Gestellte Aufgabe A: Wie genau lassen sich die Emotionen von Werbespots laut dem Textauszug über neue Methoden der Marktforschung heute mit neuen Tools auf die Konsumenten zuschneiden?

=== Gezeigter Textauszug ===

Neue Methoden. Markt- und Motivforschung haben gerade durch die zunehmende Digitalisierung einen echten Aufschwung erfahren. Vorbei sind die Zeiten, wo hunderte Studenten Telefonbefragungen machen oder einfache Online-Fragebögen in die Runde geschickt werden. Mit neuen Umfragemethoden lassen sich selbst die Emotionen der Kunden zu Produkten, Marken oder Parteien messen. Sogar die Emotionen von Werbespots können heute mit neuen Tools bis in die Zehntelsekunde genau auf die Konsumenten zugeschnitten werden. Von Trauer über Liebe bis Euphorie und wieder zurück – das alles ist heute kein Problem mehr.

=== Vorliegende Datensätze ===

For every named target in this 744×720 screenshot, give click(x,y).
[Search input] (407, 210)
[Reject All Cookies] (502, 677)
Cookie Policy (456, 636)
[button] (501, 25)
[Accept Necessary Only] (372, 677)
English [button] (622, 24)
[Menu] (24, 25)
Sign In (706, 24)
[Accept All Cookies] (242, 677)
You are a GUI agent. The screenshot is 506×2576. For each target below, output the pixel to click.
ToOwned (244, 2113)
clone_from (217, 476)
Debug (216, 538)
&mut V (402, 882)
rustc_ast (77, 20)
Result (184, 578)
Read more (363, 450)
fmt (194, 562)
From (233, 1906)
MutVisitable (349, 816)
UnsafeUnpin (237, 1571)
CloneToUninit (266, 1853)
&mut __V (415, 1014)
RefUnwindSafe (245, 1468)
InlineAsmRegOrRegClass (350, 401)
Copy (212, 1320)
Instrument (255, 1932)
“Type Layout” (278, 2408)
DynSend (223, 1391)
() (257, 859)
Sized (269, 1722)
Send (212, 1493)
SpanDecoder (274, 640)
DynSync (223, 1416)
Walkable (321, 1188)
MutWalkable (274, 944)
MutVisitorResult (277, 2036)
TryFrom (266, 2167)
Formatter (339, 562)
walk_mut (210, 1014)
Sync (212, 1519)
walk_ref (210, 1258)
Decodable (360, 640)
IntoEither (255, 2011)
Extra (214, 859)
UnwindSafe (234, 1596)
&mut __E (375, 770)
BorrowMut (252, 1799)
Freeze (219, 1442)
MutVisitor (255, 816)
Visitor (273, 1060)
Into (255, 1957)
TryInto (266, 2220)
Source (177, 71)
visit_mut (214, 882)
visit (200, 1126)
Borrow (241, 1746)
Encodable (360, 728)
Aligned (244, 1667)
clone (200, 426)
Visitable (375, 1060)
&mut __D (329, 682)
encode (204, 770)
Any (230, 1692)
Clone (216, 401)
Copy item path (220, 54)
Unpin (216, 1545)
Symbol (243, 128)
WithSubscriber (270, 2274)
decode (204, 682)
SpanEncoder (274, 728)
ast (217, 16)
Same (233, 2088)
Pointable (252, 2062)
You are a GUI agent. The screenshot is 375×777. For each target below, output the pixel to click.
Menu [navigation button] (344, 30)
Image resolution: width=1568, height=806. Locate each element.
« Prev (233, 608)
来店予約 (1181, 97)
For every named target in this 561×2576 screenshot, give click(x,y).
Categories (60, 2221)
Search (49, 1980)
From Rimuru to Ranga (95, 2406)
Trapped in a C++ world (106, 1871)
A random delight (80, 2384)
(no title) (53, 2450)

===

Gestellte Aufgabe B: Suche in den Datensätzen jede Zeile heraus, welche die Zeichenfolge "target" enthält, und gib diese Zeilen vollständig wieder.

Lösung A: Bis in die Zehntelsekunde genau.

Lösung B:
For every named target in this 744×720 screenshot, give click(x,y).
You are a GUI agent. The screenshot is 506×2576. For each target below, output the pixel to click.
You are a GUI agent. The screenshot is 375×777. For each target below, output the pixel to click.
For every named target in this 561×2576 screenshot, give click(x,y).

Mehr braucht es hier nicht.